▶ **INSTRUCTIONS TO FOLLOW**: Transcribe exactly, and only, the lines running from the one with "Where should I" to the end of the entries below, both included, without any pictures.

[Dataset entries]
>>
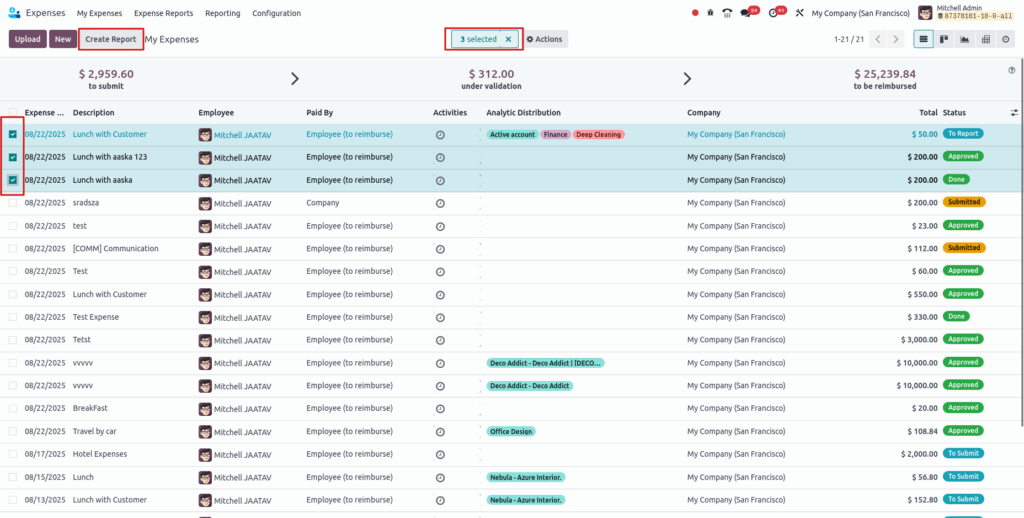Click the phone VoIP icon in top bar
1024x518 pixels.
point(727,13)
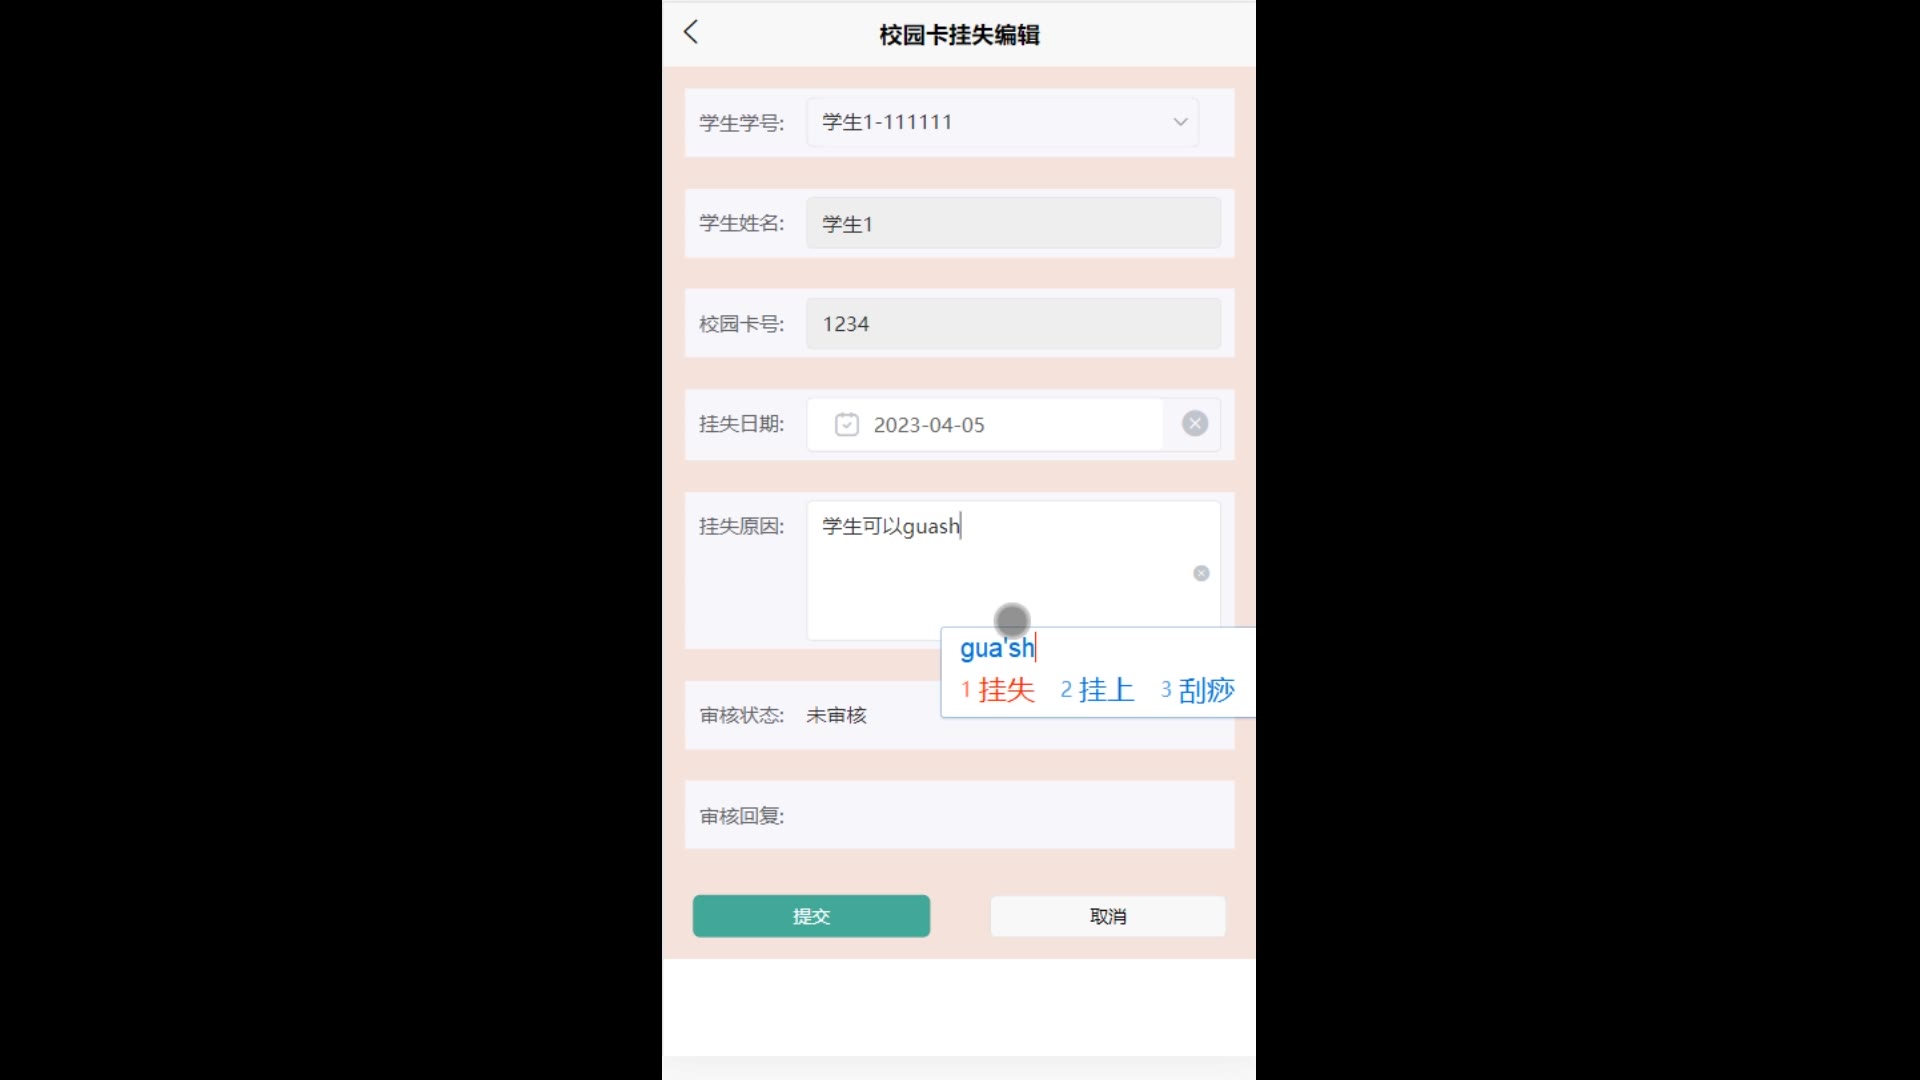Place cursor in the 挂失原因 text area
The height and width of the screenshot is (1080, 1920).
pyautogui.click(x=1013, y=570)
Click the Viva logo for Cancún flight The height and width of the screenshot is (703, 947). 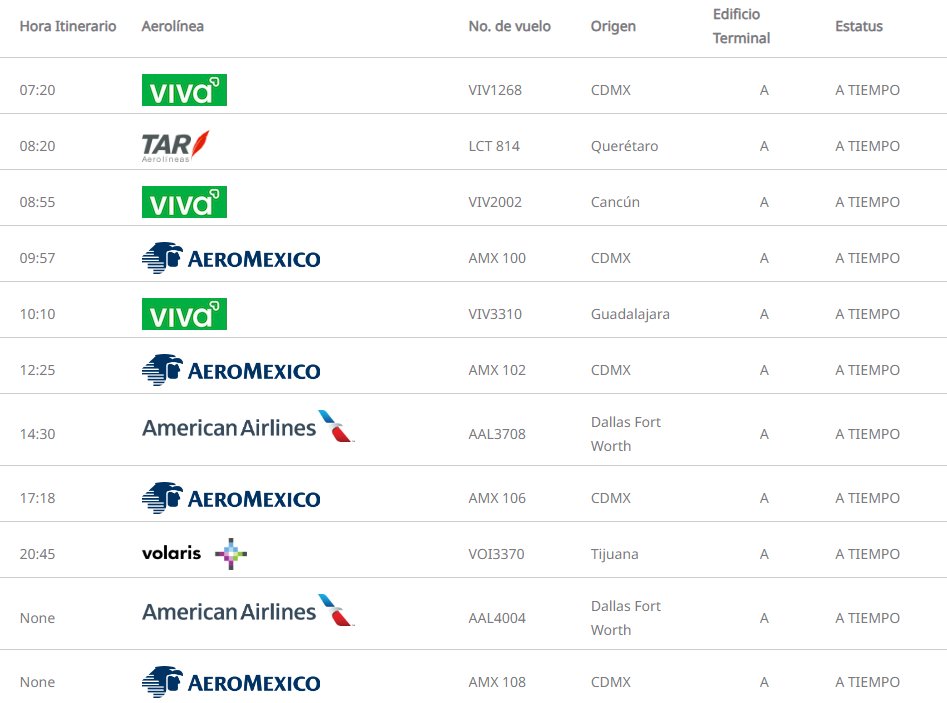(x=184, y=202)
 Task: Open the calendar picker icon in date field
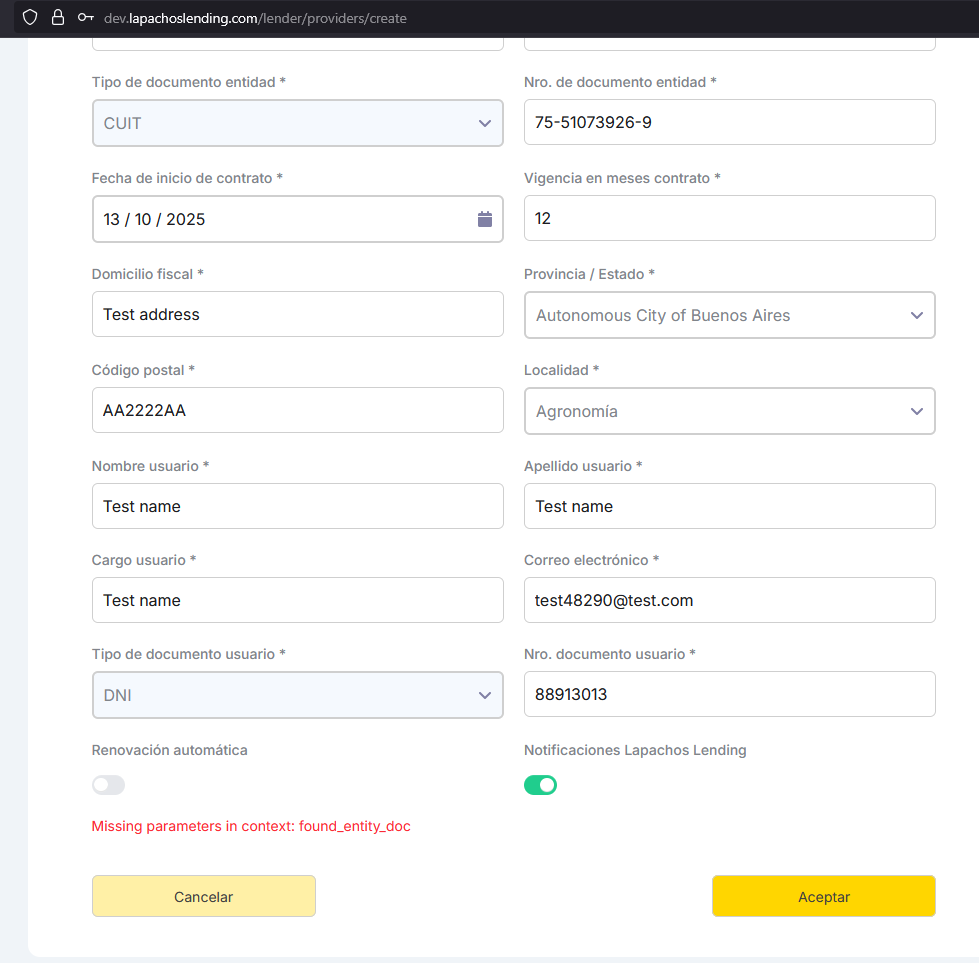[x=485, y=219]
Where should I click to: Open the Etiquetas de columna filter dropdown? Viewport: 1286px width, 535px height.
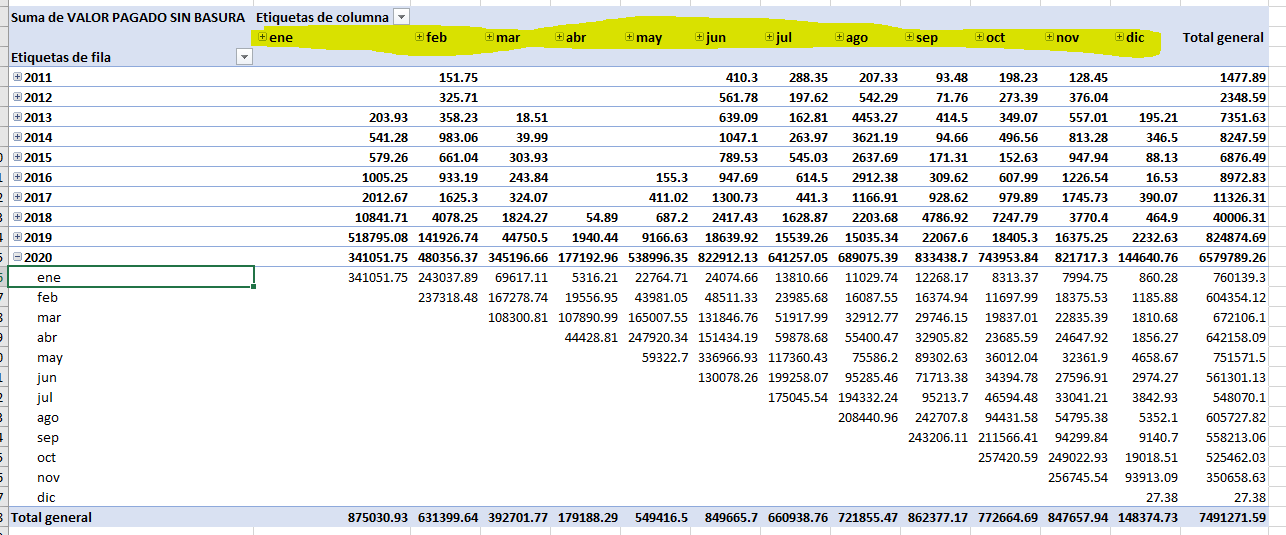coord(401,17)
<<
▶ **SOLUTION TO THIS EXERCISE**:
Where should I click to: Open the Etiquetas de columna filter dropdown? Viewport: 1286px width, 535px height.
coord(401,17)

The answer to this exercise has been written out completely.